Image of Homomorphism of Lie groups

This is exercise from Lee: Introduction to smooth manifolds.

Suppose $f \colon G \to H$ is homomorphism of Lie groups (real, finite-dimensional).

Q: Is image $Im(f) \subseteq H$ a Lie subgroup of H?

That is, is there topology and smooth structure on $Im(f)$ such that inclusion $Im(f) \hookrightarrow H$ is immersion, and such that induced operation $Im(f) \times Im(f) \hookrightarrow H \times H \to Im(f) \subseteq H$ is smooth.

The author of these notes says (last paragraph on the first page) that the answer is no, provides counterexample (dense line on torus), but the proof is ommited. Is it correct?

I need positive proof of that, to understand the following characterisation: Lie group admits faithfull finite-dimensional representation if and only if it is (isomorphic to) Lie subgroup of $GL(n,\mathbb R)$.

One more thing. It is easy to see that $Ker(f)$ is Lie subgroup of $G$ using nontrivial Closed subgroup theorem. Is there more direct proof?

Any help is very appreciated.

• It depends on how you define Lie subgroups. I may be wrong, but if I remember correctly, Lee defines a Lie subgroup to be a sub-object in both, the manifold- and the group- sense, and that they still are compatible.

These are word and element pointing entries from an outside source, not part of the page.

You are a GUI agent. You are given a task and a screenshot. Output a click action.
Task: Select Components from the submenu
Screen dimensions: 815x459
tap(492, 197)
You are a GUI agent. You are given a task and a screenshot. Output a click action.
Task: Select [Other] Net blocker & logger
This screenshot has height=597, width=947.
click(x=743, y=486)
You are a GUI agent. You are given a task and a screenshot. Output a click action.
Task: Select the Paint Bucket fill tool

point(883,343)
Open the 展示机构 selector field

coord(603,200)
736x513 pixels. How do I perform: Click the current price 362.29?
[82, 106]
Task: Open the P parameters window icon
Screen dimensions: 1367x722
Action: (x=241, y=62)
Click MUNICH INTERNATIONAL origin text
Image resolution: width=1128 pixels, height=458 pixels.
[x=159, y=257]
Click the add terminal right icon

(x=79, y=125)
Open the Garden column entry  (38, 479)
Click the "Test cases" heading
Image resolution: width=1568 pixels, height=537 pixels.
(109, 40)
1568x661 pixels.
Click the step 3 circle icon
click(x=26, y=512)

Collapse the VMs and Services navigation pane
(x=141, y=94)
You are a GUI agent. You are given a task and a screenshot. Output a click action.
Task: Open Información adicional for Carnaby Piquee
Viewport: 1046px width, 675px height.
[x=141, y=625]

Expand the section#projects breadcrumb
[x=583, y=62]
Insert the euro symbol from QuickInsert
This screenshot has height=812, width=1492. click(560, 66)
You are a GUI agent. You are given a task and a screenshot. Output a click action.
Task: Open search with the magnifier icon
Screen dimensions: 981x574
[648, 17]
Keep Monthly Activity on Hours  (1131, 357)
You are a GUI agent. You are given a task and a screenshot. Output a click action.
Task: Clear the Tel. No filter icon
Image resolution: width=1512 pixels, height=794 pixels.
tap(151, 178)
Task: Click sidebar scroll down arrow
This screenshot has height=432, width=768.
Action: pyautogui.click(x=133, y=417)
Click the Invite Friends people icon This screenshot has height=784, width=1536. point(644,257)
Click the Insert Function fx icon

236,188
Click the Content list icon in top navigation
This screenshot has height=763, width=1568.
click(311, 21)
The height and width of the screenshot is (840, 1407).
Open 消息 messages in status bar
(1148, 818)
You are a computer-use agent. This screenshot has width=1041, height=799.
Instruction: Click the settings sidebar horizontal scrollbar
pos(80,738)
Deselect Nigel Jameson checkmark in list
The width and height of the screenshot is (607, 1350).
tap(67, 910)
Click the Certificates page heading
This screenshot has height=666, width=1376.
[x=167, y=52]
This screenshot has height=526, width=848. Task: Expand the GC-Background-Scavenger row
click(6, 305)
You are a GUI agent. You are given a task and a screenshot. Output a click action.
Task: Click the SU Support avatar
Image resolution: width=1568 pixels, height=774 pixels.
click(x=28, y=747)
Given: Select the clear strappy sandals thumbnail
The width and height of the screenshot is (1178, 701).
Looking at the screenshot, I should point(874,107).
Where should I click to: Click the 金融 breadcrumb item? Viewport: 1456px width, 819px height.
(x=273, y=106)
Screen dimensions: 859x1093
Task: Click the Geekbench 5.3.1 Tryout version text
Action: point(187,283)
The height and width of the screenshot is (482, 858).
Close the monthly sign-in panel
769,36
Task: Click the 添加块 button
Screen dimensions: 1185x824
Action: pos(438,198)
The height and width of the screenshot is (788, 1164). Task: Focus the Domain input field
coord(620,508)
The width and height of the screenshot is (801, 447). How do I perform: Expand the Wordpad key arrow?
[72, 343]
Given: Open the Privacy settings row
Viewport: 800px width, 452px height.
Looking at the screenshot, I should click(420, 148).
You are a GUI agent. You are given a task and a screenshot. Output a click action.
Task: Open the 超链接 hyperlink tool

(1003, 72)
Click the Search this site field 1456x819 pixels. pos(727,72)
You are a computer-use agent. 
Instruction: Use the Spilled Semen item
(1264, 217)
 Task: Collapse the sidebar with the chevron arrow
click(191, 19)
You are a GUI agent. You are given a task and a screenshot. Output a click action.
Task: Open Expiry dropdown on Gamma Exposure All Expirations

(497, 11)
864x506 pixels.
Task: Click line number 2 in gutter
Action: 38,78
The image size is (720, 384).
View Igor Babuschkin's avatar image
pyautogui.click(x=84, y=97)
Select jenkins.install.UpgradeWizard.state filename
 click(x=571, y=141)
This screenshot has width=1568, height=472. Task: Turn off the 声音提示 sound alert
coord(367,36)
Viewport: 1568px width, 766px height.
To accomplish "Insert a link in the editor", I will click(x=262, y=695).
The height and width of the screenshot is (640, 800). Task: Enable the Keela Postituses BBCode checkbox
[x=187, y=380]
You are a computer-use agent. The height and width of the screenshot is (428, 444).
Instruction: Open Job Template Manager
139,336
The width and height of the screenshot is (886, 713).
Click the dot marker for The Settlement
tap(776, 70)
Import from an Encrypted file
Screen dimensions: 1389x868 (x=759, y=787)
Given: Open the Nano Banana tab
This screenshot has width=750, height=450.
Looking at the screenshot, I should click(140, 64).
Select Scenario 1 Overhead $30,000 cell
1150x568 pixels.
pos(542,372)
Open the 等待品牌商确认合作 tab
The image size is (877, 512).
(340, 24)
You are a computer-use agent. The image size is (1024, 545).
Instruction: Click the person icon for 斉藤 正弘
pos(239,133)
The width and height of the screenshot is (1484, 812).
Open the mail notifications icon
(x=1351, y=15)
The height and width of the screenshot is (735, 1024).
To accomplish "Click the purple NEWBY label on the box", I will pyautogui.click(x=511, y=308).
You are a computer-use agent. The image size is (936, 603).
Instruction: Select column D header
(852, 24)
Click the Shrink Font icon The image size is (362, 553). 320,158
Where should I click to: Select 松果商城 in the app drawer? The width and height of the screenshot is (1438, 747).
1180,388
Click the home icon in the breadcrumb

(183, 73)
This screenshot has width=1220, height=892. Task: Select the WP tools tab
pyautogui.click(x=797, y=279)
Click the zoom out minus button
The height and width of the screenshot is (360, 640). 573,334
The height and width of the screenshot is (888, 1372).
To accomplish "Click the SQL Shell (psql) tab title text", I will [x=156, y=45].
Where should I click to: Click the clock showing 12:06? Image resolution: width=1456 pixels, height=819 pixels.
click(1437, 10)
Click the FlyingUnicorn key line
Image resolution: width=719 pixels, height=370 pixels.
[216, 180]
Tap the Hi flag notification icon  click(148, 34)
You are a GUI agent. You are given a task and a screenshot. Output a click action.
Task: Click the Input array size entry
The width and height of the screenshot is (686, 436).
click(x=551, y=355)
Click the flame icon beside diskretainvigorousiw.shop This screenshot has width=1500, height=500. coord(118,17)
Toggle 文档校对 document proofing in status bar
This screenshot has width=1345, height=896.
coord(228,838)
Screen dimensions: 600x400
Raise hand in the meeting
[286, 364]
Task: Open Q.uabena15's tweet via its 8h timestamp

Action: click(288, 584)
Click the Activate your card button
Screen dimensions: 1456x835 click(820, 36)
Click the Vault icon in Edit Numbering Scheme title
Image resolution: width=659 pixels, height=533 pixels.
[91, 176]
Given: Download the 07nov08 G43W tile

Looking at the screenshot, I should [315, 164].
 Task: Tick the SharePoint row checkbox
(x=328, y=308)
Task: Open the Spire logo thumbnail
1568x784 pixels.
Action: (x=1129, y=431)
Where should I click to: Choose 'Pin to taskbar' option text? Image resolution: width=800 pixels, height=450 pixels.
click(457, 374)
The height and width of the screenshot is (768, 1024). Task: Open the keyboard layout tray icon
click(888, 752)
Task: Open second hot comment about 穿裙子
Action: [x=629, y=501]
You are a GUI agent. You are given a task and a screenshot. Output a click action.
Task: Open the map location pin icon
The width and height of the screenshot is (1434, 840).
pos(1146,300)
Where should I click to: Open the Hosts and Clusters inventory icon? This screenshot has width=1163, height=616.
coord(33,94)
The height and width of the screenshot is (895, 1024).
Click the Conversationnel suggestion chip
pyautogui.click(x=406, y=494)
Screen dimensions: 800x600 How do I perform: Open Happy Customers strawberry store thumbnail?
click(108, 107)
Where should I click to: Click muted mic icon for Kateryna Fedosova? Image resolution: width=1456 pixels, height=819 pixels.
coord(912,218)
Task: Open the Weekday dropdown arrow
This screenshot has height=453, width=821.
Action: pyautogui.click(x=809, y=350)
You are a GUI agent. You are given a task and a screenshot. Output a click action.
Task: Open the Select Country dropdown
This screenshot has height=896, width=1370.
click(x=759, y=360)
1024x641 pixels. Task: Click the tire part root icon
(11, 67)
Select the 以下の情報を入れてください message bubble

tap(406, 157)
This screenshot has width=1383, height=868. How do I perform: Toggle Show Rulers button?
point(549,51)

If so, the given counterexample works: the dense line on the torus is not a submanifold. Another common definition doesn't require this and then, the answer to the question would be yes (almost by definition). – Ben Mar 13 '13 at 23:03
• I am using definition which says that Lie subgroup is immersed submanifold (so not necesseraly with subspace topology). – Rafael Mrđen Mar 14 '13 at 12:07
• So it is really not clear to me how tu put topology and smooth structure on $Im(f)$ so that everything works out. – Rafael Mrđen Mar 14 '13 at 12:08
• Give $G/\ker(f)$ the induced Lie group structure (this requires that you know that the kernel is a closed normal subgroup) and use the natural group isomorphism from $G/\ker(f)$ to the image of $f$ to define a differentiable structure on it. W.r.t. this, the inclusion into $H$ is nothing but $f$ (modulo kernel) and hence is smooth. The multiplication should be smooth since $f$ was a morphism of lie groups. (I didn't check that!) As the inclusion then is an injective Lie group homomorphism, it automatically is an immersion. – Ben Mar 14 '13 at 16:54
• Thank you, that is what I was looking for. At first, I thought that I must work the coordinate charts explicitely. I got the smoothness of multiplicaion myself. And for the kernel part, I can show that Lie group homomorphism must be of constant rank, and that means that level sets are embedded submanifolds of domain, and therefore closed. I still have to work out the quotienting of manifolds, but I know where to look now. – Rafael Mrđen Mar 14 '13 at 17:31

Let $f\colon G\to H$ be a homomorphism of Lie groups as in the question. Via the natural group isomorphism, we can consider $\DeclareMathOperator{\im}{im}\im(f)$ as $G/\ker(f)$. Since $\ker(f)\subset G$ is a closed subgroup, $G/\ker(f)$ has a canonical Lie group structure. Using this to impose a Lie group structure on $\im(f)$, it becomes a Lie subgroup of $H$.
We may clarify this, by showing that the given definition of Lie subgroups coincides with the following: A subset $I\subset H$ of a Lie group $H$ is an (immersed) Lie subgroup, if there exists a Lie group $I'$ and an injective homomorphism of Lie groups $I'\to H$, such that $\im(I'\to H) = I$.
Suppose this for the moment. Then the induced Lie group homomorphism $\bar{f}\colon I' := G/\ker(f)\hookrightarrow H$ has the same image as $f$ and is injective by construction. Thus $\im(f)$ is an immersed Lie subgroup of $H$.
To show the equivalence of the definitions, everything is tautological, except the fact that injective Lie group homomorphisms are automatically immersions. Actually, I didn't knew the way you are describing to see this in your comment below your question; I'm used to reduce the question to the unit and then argue via the exponential map, which is a local diffeomorphism. Indeed, it suffices to show that the derivative of $\iota\colon I'\to H$ is injective at the unit $e$. But the exponential maps $\exp_{I'}\colon T_e I'\to I'$ and $\exp_{H}\colon T_e H\to H$ are local diffeomorphisms at $0$, and since we have a commutative square $\exp_{H}\circ d\iota = \iota\circ\exp_{I'}$, the injectivity of $d\iota$ at $e$ follows from the injectivity of $\iota$.